*** The input Section Begins ***

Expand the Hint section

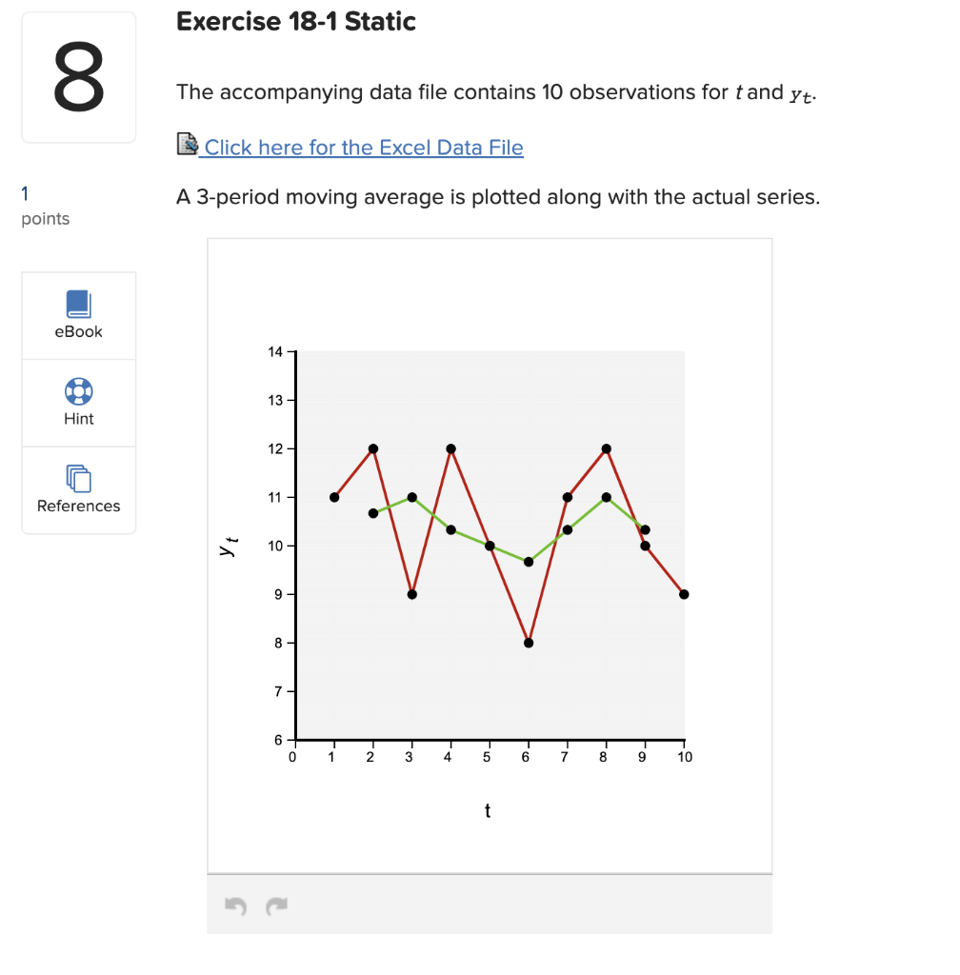coord(78,403)
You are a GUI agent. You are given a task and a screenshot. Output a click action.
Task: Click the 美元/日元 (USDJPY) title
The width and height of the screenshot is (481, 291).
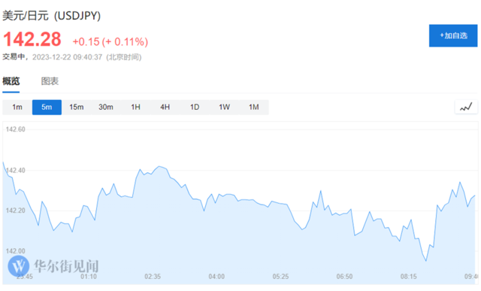(52, 15)
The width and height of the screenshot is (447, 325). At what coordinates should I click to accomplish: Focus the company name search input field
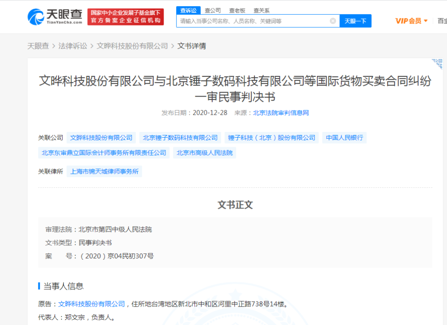pos(253,21)
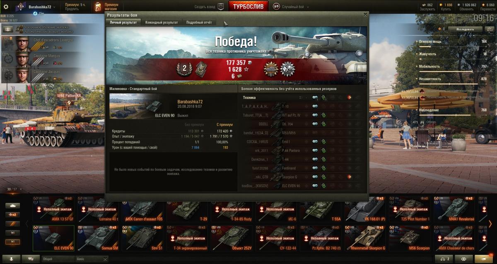The image size is (497, 264).
Task: Toggle the x2 bonus carousel filter
Action: click(x=13, y=215)
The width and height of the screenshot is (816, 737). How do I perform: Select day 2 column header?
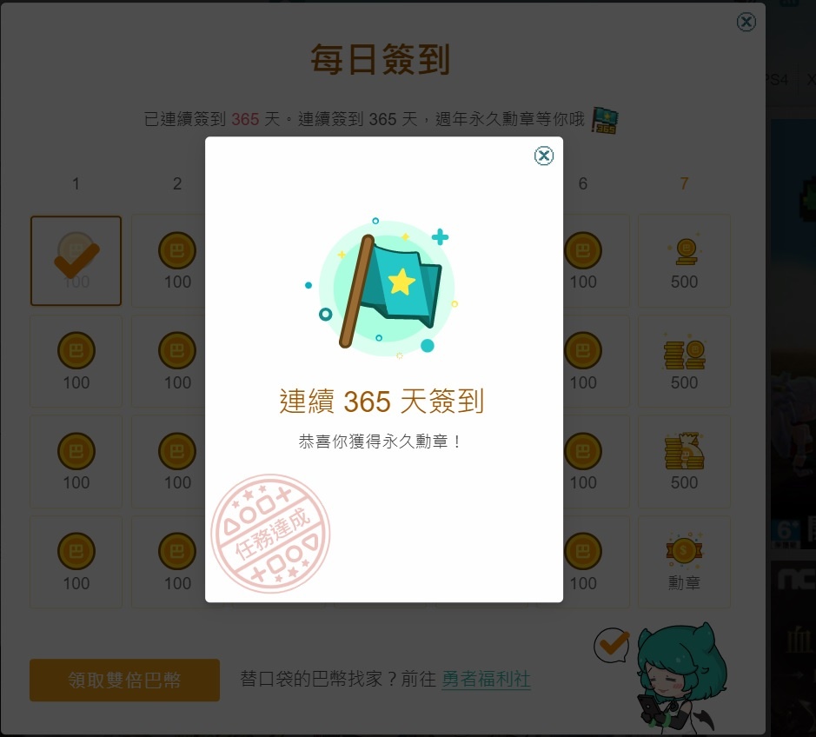pos(177,183)
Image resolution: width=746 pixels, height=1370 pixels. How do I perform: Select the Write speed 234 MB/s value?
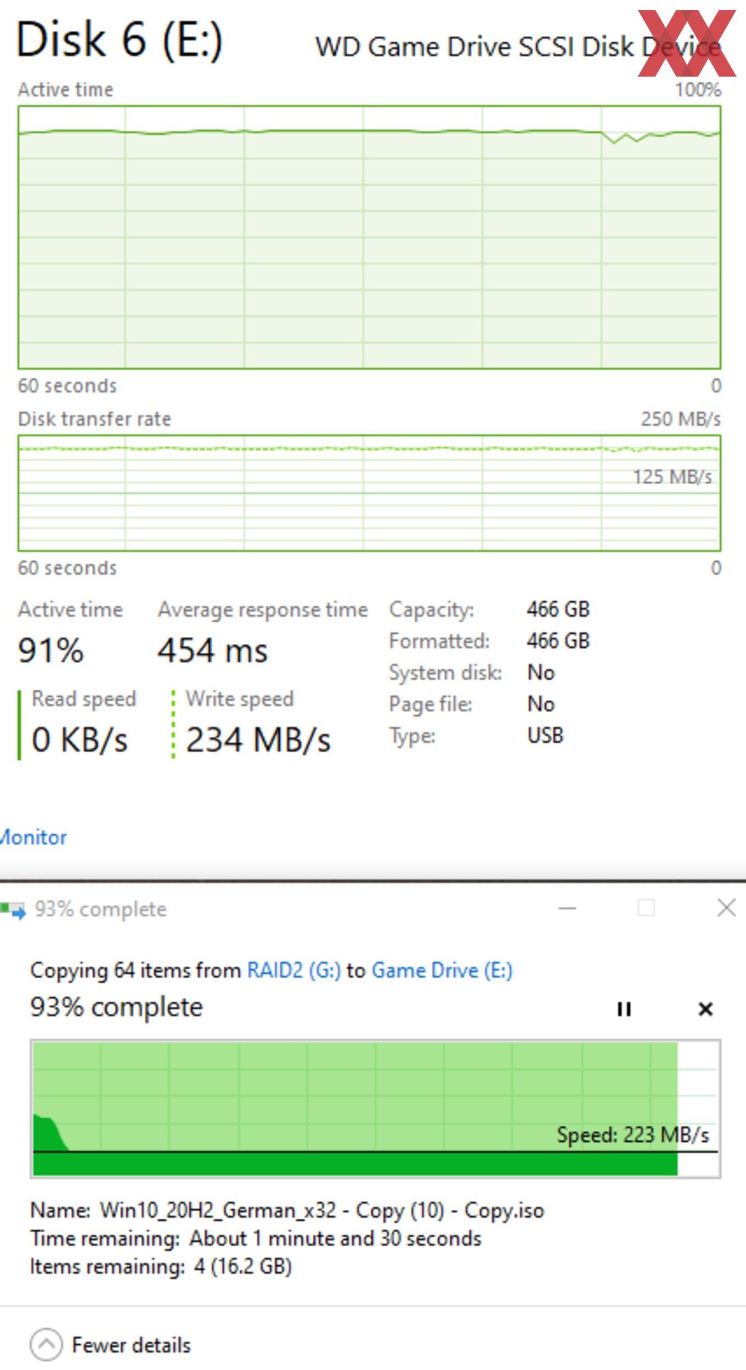[x=258, y=740]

*** The input Section Ends ***

§ **What you are asked to do**
Pass over the images and copy the rest of the material above exactly.

§ **Result for this exercise**
Expand the Hint section

coord(78,403)
You are a GUI agent. You are given a task and a screenshot. Output a click action.
Task: Click the 美元/日元 (USDJPY) title
The width and height of the screenshot is (481, 291).
(52, 15)
The width and height of the screenshot is (447, 325). At what coordinates should I click to accomplish: Focus the company name search input field
pos(253,21)
The image size is (497, 264).
Task: Toggle the x2 bonus carousel filter
Action: click(x=13, y=215)
The width and height of the screenshot is (816, 737). How do I perform: Select day 2 column header?
pos(177,183)
Image resolution: width=746 pixels, height=1370 pixels. How do I perform: Select the Write speed 234 MB/s value?
[x=258, y=740]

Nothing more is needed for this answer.